Like the word BITCHING. Well accepted, commonly used and quite often by women, but so discriminatory. Somehow, it makes me feel small. Makes me feel ashamed to be a woman.

Like when I see photographs of female genital mutilation, and the people who restrain the victim are always women!

When I read reports in newspapers of mothers in law being held for dowry harassment. When I hear about two heroines having a “cat fight”. When women talk ill about other women and judge them as being characterless. Elderly women in the household who in the behest of upholding traditions of the yore, harass the younger ones. When working women are not cut any slack at home the way their spouses are. When younger women make specific demands of not wanting to live with or care for their in laws even before meeting and gauging them.

And somewhere subconsciously, it does seem as though women are the ones holding the others behind. In their defense, maybe, just maybe a few of the factors influenced their way of thinking:

  1. Women who are less educated, end up believing myths and misconceptions easily. And because they have no solid knowledge of why what is being done, they assert themselves, mainly in front of other younger women, for all the wrong reasons. That is probably the only way they can wield authority, which defines them.
  2. Women who marry so young that they have no idea what they are missing in their youth. The frustration shows through in their middle age, when they are angry with others who seem to have enjoyed more than they have. They end up judgmental- a classical case of sour grapes.
  3. Some others who have been brought up in the above two scenarios who think that it is the normal way of life and repeat the cycle.
  4. And though I seem to be repeating myself way too much, I have a serious grouse against the typecasting ways of the television soaps, which mouth dialogues like “ a girl’s place is always next to her husband” , “ Once married, only my dead body will go back to my maternal home” or “how will you ever live alone in this big bad world( and hence you need marriage asap!) and the like… I’m sure you get the thread. In most homes, people from all age groups between three to a hundred sit glued to watch these. Probably subconsciously start believing that this is the way the world thinks.
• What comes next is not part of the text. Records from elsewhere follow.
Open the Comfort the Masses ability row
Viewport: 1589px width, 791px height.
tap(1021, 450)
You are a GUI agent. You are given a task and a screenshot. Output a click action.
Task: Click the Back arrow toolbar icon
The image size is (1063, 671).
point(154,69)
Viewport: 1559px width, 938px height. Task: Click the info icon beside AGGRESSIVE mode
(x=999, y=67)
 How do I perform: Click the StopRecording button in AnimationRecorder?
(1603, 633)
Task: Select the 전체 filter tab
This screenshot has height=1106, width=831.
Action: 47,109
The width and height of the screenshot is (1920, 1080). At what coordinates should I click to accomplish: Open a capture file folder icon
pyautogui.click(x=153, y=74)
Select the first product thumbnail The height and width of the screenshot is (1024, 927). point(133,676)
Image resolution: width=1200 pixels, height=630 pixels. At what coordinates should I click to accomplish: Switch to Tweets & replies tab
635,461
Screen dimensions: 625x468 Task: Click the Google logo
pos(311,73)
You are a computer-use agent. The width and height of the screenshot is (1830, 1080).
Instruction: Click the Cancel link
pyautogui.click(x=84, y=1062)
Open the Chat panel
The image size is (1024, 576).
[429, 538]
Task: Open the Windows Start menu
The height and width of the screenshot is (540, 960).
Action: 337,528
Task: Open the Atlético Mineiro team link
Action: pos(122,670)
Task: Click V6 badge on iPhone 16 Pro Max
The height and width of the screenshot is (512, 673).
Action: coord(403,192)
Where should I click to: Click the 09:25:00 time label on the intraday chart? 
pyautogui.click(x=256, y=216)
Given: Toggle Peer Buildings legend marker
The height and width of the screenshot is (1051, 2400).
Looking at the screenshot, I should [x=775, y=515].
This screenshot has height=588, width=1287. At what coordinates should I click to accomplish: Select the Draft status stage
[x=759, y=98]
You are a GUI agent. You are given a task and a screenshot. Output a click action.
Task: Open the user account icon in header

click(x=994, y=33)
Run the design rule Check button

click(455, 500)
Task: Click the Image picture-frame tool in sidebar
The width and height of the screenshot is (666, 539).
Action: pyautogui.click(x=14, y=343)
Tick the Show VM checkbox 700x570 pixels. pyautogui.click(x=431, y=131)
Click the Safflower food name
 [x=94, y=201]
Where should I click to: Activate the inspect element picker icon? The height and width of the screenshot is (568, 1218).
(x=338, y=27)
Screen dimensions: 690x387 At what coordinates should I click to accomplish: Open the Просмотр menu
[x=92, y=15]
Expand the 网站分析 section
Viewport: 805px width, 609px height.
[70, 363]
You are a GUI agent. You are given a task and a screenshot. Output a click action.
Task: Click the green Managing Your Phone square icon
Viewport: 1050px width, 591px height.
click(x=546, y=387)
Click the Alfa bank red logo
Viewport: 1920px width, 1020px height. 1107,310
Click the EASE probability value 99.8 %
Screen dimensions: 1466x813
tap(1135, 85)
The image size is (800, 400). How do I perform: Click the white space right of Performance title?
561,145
I agree these may be oversimplifications, but at least they may help us to start the rehab work.

The theory of women being women’s worst enemies may not actually be true. We hear stories of women having done great service to their fellow beings and the world in general. Women who brave the odds and manage to reach the top.Women who have helped out their children and displayed grit and determination in helping them reach great heights. I feel strongly that these are the stories that need to be venerated, celebrated and followed in media, kept as mandatory reading since primary school, as dinner table discussions in most homes, and as heroines of prime time tv. The social media network and the internet, still only reaches very few.

And then hopefully, this adage will die a fitful death!